I used to compulsively read Peanuts as a kid on the floor in my stepfather’s house. He had several volumes in the bookshelf; while not much of a reader himself, Mel had the complete Peanuts archives from the very first comic strip to the late 1980s. Did Charlie Brown, as George Saunders claims, prepare me for Beckett, for recursive absurdity and melancholy struggle? Perhaps Peanuts simply let me coexist with a tricky, loving drunk, when Lucy yanked away the football and Charlie Brown fell flat on his back, and my stepfather and I laughed with familiarity. And we moved on.
Lately, I’ve been absurdly happy, and not particularly motivated to write anything anywhere. It’s not just that I feel lately like I have nothing insightful to say; it’s also that this feels like a healthy realization. I want to create things I can be proud of, but I also want to enjoy this period of love, and place, and purpose.
Art is a thin blanket indeed if all we ask is that it describes our suffering.
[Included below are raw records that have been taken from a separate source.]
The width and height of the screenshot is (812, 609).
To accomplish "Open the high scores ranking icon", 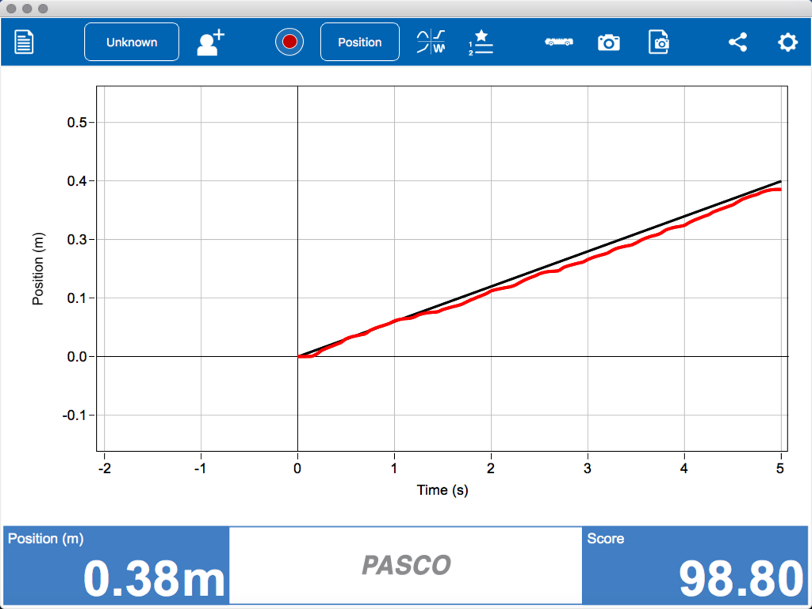I will pyautogui.click(x=481, y=42).
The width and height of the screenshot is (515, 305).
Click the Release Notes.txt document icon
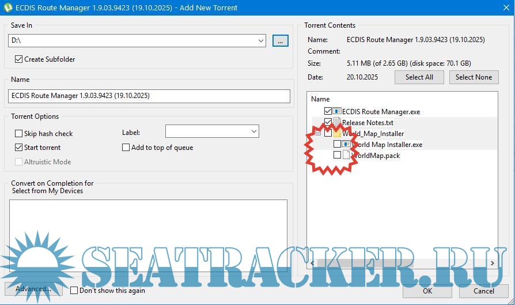(337, 122)
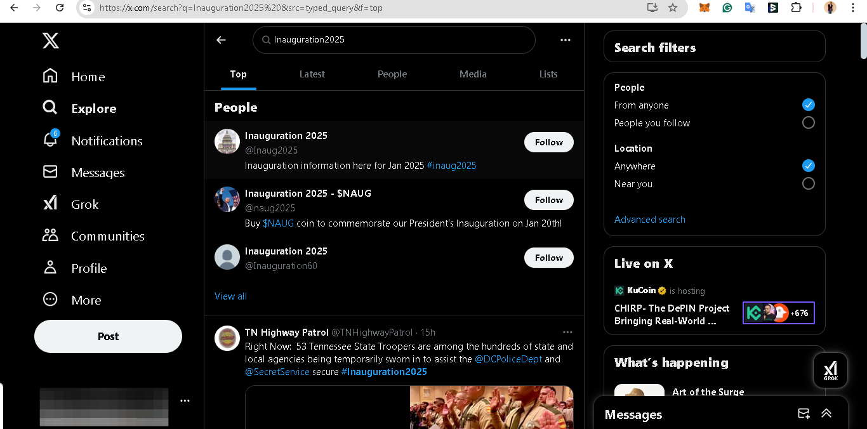Viewport: 867px width, 429px height.
Task: Open the X logo home icon
Action: click(51, 41)

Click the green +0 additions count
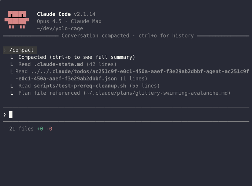(40, 129)
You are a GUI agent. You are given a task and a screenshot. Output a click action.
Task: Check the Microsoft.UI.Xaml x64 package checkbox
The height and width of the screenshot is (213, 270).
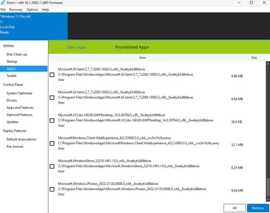[52, 75]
With theatre you have to catch characters caught in a drama. Those with dramatic, eccentric and marginalised youths, it can seem, have more to draw on, than those of us whose greatest drama was a brief flirtation with an eating disorder at aged 18 and a failure to get into Oxford University (great dramas at the time, predicatably normal, not to mention priviledged, we find out). Audiences and the industry have an insatiable hunger for the new…. a new voice, a new experience, a new perspective. Those who experience extreme conflict first hand and have a gift will trasmute this utter understanding into art and we will step back breathless at the extremity of the experience.
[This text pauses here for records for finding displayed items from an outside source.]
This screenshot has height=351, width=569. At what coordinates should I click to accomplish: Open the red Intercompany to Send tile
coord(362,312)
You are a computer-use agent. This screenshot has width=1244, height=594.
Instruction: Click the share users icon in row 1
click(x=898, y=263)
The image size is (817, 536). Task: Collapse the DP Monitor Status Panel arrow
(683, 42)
We falter. In the light of this what could we possibly have to say?
But I think writing for theatre is about a number of things: 1. the craft of the storyteller, 2. a uniqueness of voice 3. having stories that you burn to tell 4. having an utter passion for humanity (to name but a few).
We do not need to be marginalised to have these things, but we do need to accept the seriousness of the endeavour. We have to think of our relationship to our audiences, our relationship to our world in general. We have to think of our intention when we create. Whatever that might be. And we must be passionate and curious.
And sometimes, in times of pleasure and purpose, the only story we wish to tell is a gentle one of ourselves witnessing the world transform itself. It is a story told to an audience of one, staring deep into our eyes.
Thereby comes the hope at the story’s conclusion, and the pockets of possibility when the conflicts fall away.
It’s a story that will be told many times in many moments in many tales: dark and amiable alike.